(Stated task)
Locate every line in the records below that contains the word "will", and copy each of those lines.
━━━━━ Records for the task
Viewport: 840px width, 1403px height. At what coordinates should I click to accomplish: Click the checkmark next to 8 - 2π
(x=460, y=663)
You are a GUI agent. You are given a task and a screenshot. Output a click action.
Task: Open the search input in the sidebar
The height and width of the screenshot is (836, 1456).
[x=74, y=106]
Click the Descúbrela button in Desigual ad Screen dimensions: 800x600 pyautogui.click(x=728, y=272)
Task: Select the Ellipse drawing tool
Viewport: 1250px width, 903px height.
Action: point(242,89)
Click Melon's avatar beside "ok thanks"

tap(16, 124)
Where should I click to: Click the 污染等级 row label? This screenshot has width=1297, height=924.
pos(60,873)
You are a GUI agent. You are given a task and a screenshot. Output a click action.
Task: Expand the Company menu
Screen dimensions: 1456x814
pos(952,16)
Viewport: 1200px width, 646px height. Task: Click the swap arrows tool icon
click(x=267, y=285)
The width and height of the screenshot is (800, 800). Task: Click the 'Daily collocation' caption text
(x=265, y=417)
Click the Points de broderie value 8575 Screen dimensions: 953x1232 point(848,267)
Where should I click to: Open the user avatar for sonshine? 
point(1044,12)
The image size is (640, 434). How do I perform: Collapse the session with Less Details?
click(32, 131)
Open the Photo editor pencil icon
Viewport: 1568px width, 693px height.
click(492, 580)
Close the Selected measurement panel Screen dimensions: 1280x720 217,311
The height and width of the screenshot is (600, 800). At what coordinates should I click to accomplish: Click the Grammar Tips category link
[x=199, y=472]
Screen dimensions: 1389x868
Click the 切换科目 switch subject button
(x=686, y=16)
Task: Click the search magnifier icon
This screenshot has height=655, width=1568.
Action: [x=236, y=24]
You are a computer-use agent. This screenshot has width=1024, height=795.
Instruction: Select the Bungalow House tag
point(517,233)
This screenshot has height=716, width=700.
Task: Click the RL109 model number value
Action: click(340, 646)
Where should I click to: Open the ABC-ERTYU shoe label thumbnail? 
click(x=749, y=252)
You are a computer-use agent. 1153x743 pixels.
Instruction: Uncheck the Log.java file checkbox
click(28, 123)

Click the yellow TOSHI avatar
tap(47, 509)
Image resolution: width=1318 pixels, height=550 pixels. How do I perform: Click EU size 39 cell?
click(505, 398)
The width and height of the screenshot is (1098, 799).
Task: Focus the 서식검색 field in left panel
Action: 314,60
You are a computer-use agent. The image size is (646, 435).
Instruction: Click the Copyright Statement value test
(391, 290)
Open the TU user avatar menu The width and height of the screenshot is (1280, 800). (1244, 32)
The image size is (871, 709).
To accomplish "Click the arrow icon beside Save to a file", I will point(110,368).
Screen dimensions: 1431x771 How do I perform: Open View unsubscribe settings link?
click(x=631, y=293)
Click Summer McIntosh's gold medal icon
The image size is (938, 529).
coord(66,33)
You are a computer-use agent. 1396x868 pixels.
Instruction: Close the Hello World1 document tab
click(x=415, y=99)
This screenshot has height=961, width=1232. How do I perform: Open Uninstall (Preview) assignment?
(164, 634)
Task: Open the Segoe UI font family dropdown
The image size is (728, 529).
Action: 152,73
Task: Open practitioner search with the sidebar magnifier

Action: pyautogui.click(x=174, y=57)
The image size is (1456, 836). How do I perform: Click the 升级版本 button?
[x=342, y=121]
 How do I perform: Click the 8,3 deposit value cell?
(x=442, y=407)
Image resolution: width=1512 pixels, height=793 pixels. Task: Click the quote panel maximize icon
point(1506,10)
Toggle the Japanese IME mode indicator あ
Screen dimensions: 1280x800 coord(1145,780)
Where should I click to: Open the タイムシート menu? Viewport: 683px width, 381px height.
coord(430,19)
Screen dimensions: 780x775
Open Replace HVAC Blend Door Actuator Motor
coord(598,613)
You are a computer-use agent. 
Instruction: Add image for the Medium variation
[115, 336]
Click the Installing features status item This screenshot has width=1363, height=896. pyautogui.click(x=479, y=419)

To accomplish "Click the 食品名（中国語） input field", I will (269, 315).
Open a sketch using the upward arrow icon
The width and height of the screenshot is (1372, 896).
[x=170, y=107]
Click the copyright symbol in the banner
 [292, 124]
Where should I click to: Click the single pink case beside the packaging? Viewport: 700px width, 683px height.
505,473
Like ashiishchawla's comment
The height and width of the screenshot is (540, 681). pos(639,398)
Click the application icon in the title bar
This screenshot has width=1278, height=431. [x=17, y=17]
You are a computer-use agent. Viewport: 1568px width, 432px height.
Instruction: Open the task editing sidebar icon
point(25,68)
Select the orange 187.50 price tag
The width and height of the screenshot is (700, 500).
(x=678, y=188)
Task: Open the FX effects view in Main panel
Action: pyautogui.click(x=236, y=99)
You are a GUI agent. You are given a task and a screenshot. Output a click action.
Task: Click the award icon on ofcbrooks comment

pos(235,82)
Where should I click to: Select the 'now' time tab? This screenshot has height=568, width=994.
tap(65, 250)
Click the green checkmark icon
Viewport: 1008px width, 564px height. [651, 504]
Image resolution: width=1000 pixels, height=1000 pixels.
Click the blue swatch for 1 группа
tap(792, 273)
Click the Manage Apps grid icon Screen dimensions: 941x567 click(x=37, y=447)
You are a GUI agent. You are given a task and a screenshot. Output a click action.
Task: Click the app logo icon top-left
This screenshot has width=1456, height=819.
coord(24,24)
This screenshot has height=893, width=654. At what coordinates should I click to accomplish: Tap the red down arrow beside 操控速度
━━━━━━━━━━
(Full output)
To accomplish "Click the arrow icon beside Save to a file", I will point(110,368).
To accomplish "Click the 食品名（中国語） input field", I will (269, 315).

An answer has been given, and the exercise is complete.